What we don’t like about the Galaxy Z Flip 5
There’s not much to dislike about the Galaxy Z Flip 5, but no phone is perfect, and the Flip 5 isn’t an exception. It has shortcomings, such as similar battery life as last year’s Flip 4 with little improvement. It can get you through a day easily if your usage is similar to mine, such as chatting, social media browsing, web browsing, some calling and some amount of multitasking.
It got me around 5 to 5.5 hours of consistent screen-on time in most scenarios which is actually very close to the figures I got with Galaxy Z Flip 4. However, considering it has more pixels to power on the outer screen and an even more power-hungry chipset, it should have been equipped with a bigger cell.
It’s high time that Samsung takes the battery capacity above 4,000mAh (similar to 4,300mAh on Oppo Find N2 Flip), as 3700mAh is now showing signs of being a weak factor for an otherwise great foldable phone. If you opt for a heavy workflow on a particular day, say it could include navigation and gaming, the device fails to last you even for the whole day, forcing you to plug it in. In the screenshot above, one can observe the battery backup with wireless Android Auto for over 2 hours, music streaming, and 5G mobile data.

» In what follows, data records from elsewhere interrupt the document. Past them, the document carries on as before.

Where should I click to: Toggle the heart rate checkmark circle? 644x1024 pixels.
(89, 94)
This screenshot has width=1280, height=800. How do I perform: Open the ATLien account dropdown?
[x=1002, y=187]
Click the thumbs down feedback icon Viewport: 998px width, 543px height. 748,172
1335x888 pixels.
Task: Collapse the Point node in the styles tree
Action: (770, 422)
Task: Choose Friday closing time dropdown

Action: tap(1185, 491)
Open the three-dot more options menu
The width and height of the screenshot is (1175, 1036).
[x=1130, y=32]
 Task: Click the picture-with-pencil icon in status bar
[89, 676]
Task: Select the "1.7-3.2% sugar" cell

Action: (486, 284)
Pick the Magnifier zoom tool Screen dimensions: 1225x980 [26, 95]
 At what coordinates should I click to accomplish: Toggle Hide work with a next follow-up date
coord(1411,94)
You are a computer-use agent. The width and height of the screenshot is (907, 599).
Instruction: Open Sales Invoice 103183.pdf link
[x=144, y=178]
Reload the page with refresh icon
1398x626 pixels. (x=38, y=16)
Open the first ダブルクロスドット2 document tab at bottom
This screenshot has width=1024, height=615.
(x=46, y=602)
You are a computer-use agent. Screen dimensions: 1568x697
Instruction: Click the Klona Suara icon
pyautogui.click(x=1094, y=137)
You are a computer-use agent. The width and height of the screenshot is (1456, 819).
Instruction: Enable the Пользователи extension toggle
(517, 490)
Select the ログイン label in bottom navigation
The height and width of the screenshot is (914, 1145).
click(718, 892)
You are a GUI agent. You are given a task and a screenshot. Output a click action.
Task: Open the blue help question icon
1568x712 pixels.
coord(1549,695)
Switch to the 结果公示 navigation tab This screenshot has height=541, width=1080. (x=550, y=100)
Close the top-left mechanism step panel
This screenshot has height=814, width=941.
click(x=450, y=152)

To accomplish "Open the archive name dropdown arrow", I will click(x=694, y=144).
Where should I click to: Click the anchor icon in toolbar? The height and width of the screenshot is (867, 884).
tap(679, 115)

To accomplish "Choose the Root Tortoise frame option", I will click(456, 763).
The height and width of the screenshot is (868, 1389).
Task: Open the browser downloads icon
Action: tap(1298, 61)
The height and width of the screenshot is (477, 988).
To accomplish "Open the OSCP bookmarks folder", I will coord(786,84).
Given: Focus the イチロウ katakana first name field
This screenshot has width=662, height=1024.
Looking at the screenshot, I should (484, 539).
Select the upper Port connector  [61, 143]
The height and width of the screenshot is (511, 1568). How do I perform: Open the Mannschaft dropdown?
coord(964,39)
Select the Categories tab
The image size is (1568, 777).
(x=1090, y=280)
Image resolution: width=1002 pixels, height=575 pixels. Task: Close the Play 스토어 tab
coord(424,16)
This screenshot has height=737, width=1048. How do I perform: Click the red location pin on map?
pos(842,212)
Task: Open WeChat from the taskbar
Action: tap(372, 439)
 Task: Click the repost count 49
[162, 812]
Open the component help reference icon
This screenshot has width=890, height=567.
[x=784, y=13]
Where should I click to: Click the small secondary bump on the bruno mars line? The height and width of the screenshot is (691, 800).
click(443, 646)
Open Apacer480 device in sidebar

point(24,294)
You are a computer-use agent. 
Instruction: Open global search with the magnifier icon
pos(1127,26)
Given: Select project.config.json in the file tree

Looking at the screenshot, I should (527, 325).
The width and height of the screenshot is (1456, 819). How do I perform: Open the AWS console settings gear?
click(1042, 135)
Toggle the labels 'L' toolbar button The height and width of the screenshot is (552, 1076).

Moreover, it takes Flip 5 more than 1.5 hours to charge from 0 to 100 percent, thanks to charging speeds being capped at 25W. This is very slow compared to competitors. However, it does support wireless charging, so that’s a positive. Wireless power sharing is also available but I won’t recommend doing that unless you are in an absolute emergency, as it takes a big chunk out of your battery without any significant gains in the phone that’s charging.
Lastly, what I didn’t like about the Galaxy Z Flip 5 is its haptics. They are still the same as Z Flip 4 and in front of other flagships at this price tag, including Samsung’s own Galaxy S23 and S23+, OnePlus 11, 11R, iQOO 11 5G and even some cheaper phones, the Flip 5’s vibration motor feels weak and not very premium in the hand. It would have been much better if it had a stronger haptic motor, which would have added to the overall experience.